# Steady rest for Taig lathe



## joe d (Jan 16, 2008)

The factory steady for the Taig has too small a capacity for my requirements, so I had to get busy and build one with a little more room...

here are the parts after machining






after a lot of polishing, and assembly





installed on the lathe, with a piece of 1.5" aluminum just for show....

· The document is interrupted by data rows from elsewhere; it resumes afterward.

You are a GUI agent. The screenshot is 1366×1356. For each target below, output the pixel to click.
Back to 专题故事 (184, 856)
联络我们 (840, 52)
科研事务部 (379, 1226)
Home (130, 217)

Interesting job, got to use my shiny new rotary table for the first time, looks like it will work OK.

Joe


----------



## 1Kenny (Jan 16, 2008)

Joe,

You did some very nice workmanship on that. 

Kenny


----------



## Brass_Machine (Jan 16, 2008)

Nice work. You should do a write up on it.

Eric


----------



## macona (Jan 16, 2008)

Looks like a ball bearing steady? You might want to add some little slits before the bearing in its path to put some wipers in. This will keep swarf from getting sucked under the bearings and imbedding in the stock. Anything will do for scrapers. Even card stock.


----------



## joe d (Jan 16, 2008)

Macona: Good idea, wish I'd thought of it! Seems like an fast & easy mod. I'll add them before the test-drive.

Eric & Kenny: Thanks for the kind words. After looking at the project photos on this board, I had to spend the time to polish it up, the "bling" factor counts!

Joe


----------